Starting this fall, Denver Public Schools will use three criteria to decide whether to shutter low-performing schools, according to guidelines unveiled at a meeting Thursday.
The guidelines are for a policy called the School Performance Compact that was passed by the school board in December. It calls for the district to establish a process for designating persistently struggling schools for closure, replacement or restart.
The criteria explain how DPS will do that.
First, the district will consider how a school ranks on its color-coded rating system.
The system, called the School Performance Framework, takes several factors into account, including how students score on tests and whether they show academic growth year to year.
Each school is graded with a percentage of points — such as 80 percent out of 100 — and a color: blue, green, yellow, orange or red. The most struggling schools are coded red.

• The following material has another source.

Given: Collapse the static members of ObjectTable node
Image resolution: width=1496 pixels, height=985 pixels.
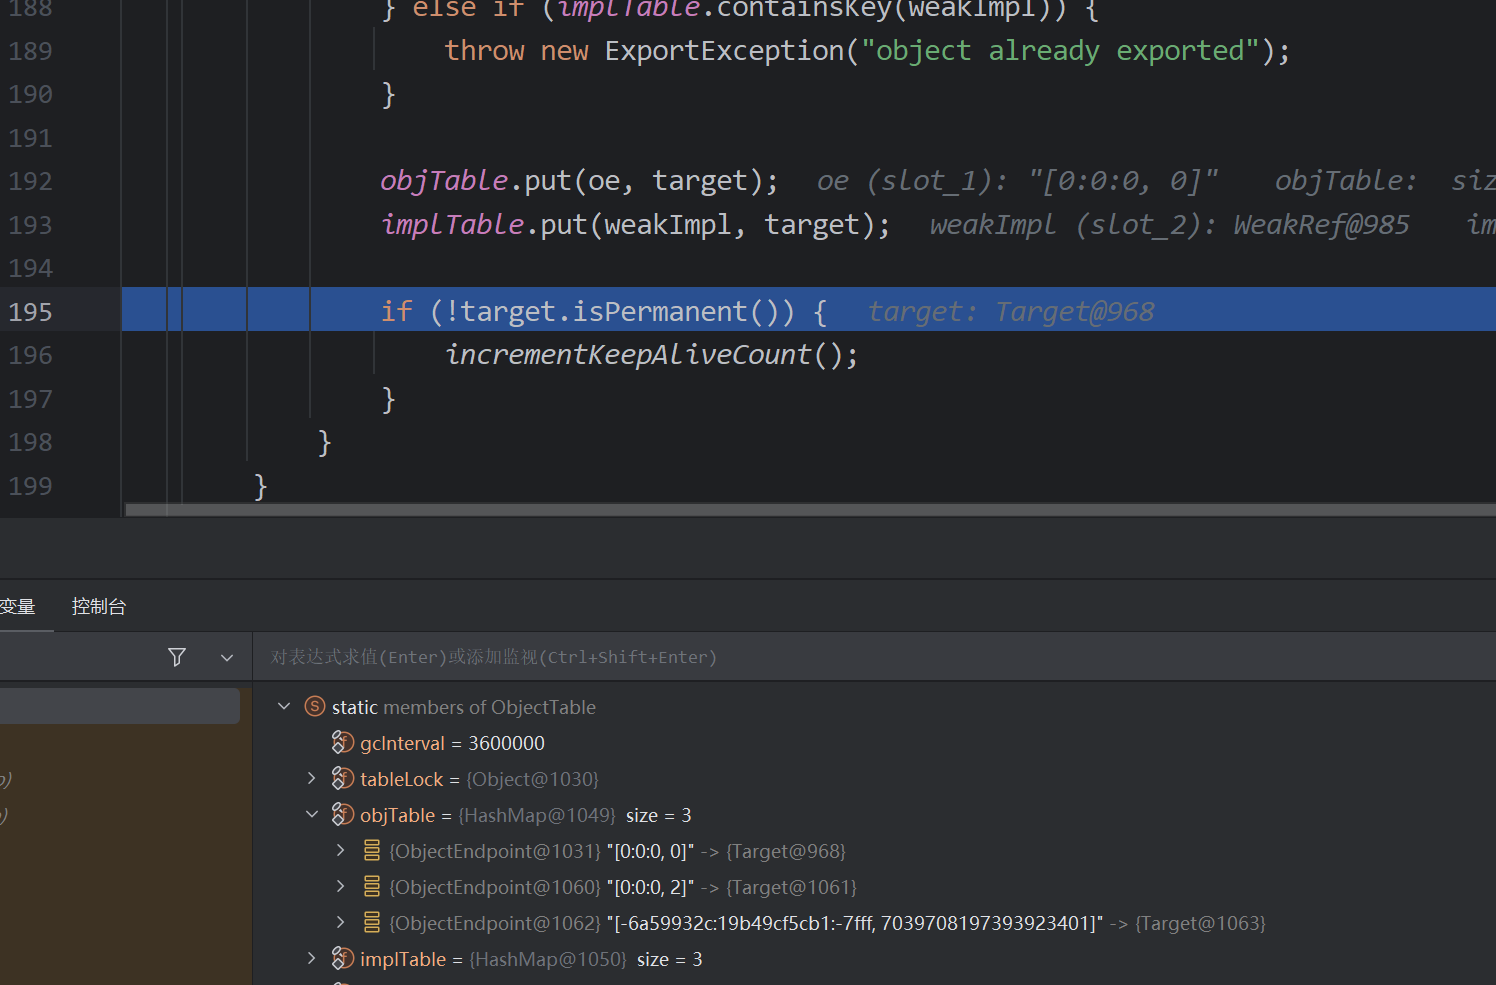Looking at the screenshot, I should coord(284,707).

Using three years’ worth of ratings — or two years, if three aren’t available — the district will rank the schools from highest to lowest. Schools that rank in the bottom 5 percent will be flagged.
Those schools will then face the second criteria: whether their most recent test scores show an adequate amount of academic growth. If they do, the schools will be safe from closure.
If they don’t, the schools will undergo a school quality review. A team of DPS employees, community members, charter school representatives and staff from a third-party vendor hired to review a school will visit and speak with faculty, students and parents.
If the review team determines the school is on the right track, the school is safe. If not, the district could recommend closing or restarting it. The school board makes the final decision.
The criteria are meant to be as objective as possible and the process was designed to give schools several chances to show improvement, district officials said.
“We want to reward schools that are moving kids as much as possible toward proficiency,” said Grant Guyer, executive director of DPS’s department of accountability, research and evaluation.
Still, board members acknowledged the seriousness of the consequences for those that don’t.
“It’s a very real set of criteria we’re going to be facing in our neighborhoods,” said member Rosemary Rodriguez, who represents southwest Denver.
Schools are expected to get their next School Performance Framework ratings in September based on test scores and other factors from the 2014-15 and 2015-16 school years. Taking those ratings into account, the district will determine which schools meet the first two criteria.
School quality reviews are set to happen in October. The district is scheduled to make its first batch of closure or restart recommendations in November or December.
The seven-member board — including new member Rachele Espiritu, who was sworn in Thursday — will likely vote shortly thereafter.
Some schools will be exempt. Alternative schools, early childhood education centers and new schools won’t be subject to closure or restart under the policy.
Neither will schools in the midst of significant interventions, such as replacing most of the staff or changing the school model. The idea, district officials said, is to give the changes a chance to take root and make a difference before making any drastic decisions.
The district released a list of schools Thursday that shows which will be exempt this fall, including Noel Community Arts School, Manual High and Cheltenham Elementary.
A group of adults and children showed up at Thursday’s board meeting wearing the red T-shirts of Padres & Jovenes Unidos, a Denver-based parent and student advocacy group. The adults listened to district staff explain the criteria, some of them with the help of a Spanish translator, while the children played quietly with cell phones and stuffed animals.
Afterward, parent Marina Guerrero said she’s glad Cheltenham will get a reprieve. She has three children at the school.
“We need more time to see changes happening,” she said.
The district’s list also shows which schools currently rank in the bottom 5 percent. However, it’s not an accurate picture of the schools that may face closure because it doesn’t include the School Performance Framework ratings that will be released in September.
But it does indicate which schools could be in danger, including Greenlee Elementary, Amesse Elementary and Lake International School.
The district has encouraged 19 schools rated red or orange to talk to their communities this month or before school starts in August about the closure policy.
Correction: A previous version of this story said Centennial Elementary was among the schools that could be in danger this fall. Centennial won’t be subject to the policy until 2017. Denver Public Schools originally included Centennial on a list of schools that could face the policy this fall, but the district now says that was an error.